SYMBOL_STACK_INDEX:  0

SYMBOL_NAME:  ks!KspPinPropertyHandler+17a

FOLLOWUP_NAME:  MachineOwner

MODULE_NAME: ks

IMAGE_NAME:  ks.sys

DEBUG_FLR_IMAGE_TIMESTAMP:  47919888

STACK_COMMAND:  .cxr 0xfffffa600c411e40 ; kb

FAILURE_BUCKET_ID:  X64_0x3B_ks!KspPinPropertyHandler+17a

BUCKET_ID:  X64_0x3B_ks!KspPinPropertyHandler+17a

Followup: MachineOwner
---------


----------



## simpel1970 (2. Juli 2011)

*AW: Ist Windows verrückt geworden?*

Hier fallen gleich ein paar Treiber negativ auf.
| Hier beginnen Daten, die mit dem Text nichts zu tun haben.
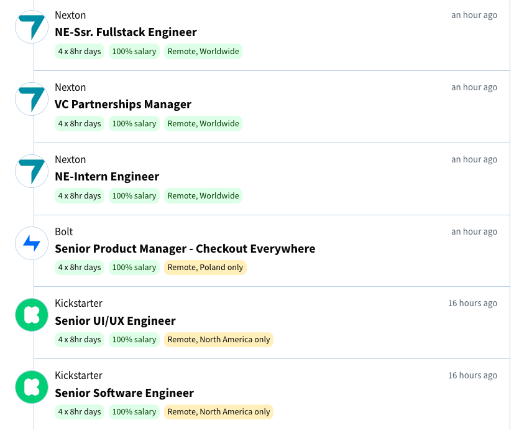Click Remote, North America only under Senior UI/UX
514x430 pixels.
coord(219,340)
Hast du die aktuellsten Chipsatz- und Grafikkartentreiber installiert?
Wenn ja, welche Versionen und wo hast du sie runtergeladen?


----------



## Gamer090 (2. Juli 2011)

*AW: Ist Windows verrückt geworden?*

Grafiktreiber ist der 11-6_vista64_win7_64_dd_ccc_ocl von Ati Homepage

Chipsatztreiber der AMD_Chipset_V13254_51010008_XPVISTAWIN7 von der Asus Homepage


----------



## simpel1970 (2. Juli 2011)

*AW: Ist Windows verrückt geworden?*

Nimm den 11.5 Grafiktreiber. Der 11.6 macht bei vielen enorme Probleme.

Chipsatztreiber hier downloaden: AMD RAID/SATA Drivers (South Bridge Driver)


----------



## Gamer090 (2. Juli 2011)

*AW: Ist Windows verrückt geworden?*

Habe zuerst den Ati Treiber deinstalliert und dann den 11.5 installiert sowie den Southbridgetreiber.

Seit dem Neustart nach der installation kein Bluescreen, mal sehen wie es morgen wird wenn ich den PC einschalte.


----------



## simpel1970 (3. Juli 2011)

*AW: Ist Windows verrückt geworden?*

OK. Bin gespannt!


----------



## Gamer090 (3. Juli 2011)

*AW: Ist Windows verrückt geworden?*

Cities in Motion kann ich nicht starten weil der Steam Server nicht erreichbar ist und TS2009 lässt sich nicht installieren.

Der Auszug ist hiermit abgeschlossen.